Ten years and some significant controversy later, this depiction was considered by the publishers to no longer be suitable, so the Oompa Loompas were changed. Although most of his stories have stood the test in time, it’s always good to remember that writers are real people, products of their time, and don’t always get it right.
“Charlie and the Chocolate Factory” is a timeless story about social inequality with a clear moral that being wealthy doesn’t make you a good person, and being successful doesn’t guarantee you’ll raise your kids well. It’s also a wonderful story about how sometimes you have to suspend logic to enjoy magic.
Today marks 100 years since the famous children’s author Roald Dahl was born.
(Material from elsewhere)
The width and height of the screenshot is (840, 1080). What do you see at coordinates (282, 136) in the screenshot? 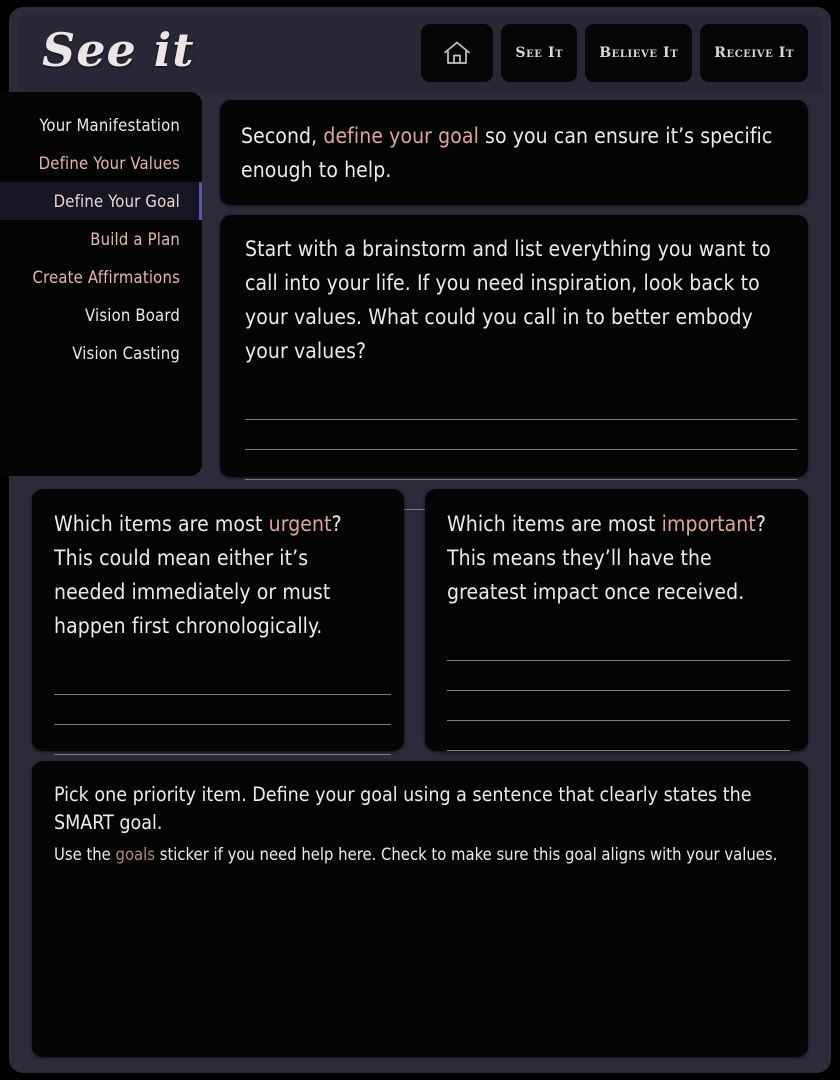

I’ve been on a bit of a Roald Dahl Read-a-thon and I’ve been aiming to read 7 of his books before the anniversary of his birthday. I managed to get through all 7 in the nick of time, and number 4 was “The BFG”. Interestingly, Danny’s father in “Danny the Champion of the World” tells him stories about the BFG, and it’s kind of nice seeing how Dahl’s stories cross over. This book has also recently been adapted into a live action film.
“The BFG” by Roald Dahl is about a little girl called Sophie who lives in an orphanage in London. Unable to sleep one night, she spies a strange giant sneaking around the streets doing something mysterious. Startled about being seen, the Big Friendly Giant snatches Sophie from her bed and takes her back to Giant Land where she makes some terrible discoveries about the other giants. Even though she’s very small, Sophie hatches a big plan and she and the BFG work together to save the children of the world.
This book is a good companion book to “The Witches“. Instead of grotestque women who hate children, you have giant grotesque men who eat children. Instead of an orphan boy and his grandma who save the day with ingenuity, you have an orphan girl and her giant friend who save the day with ingenuity. Also like “The Witches”, this book (despite being a children’s book) talks about children dying which I found quite confronting. Dahl doesn’t baby his readers. Decisions have real consequences, and this book deals with choices between effective action and ineffective action.
Although perhaps not my favourite of his children’s stories, “The BFG” is a robust, funny and at times serious book about how you don’t have to be big to be a hero.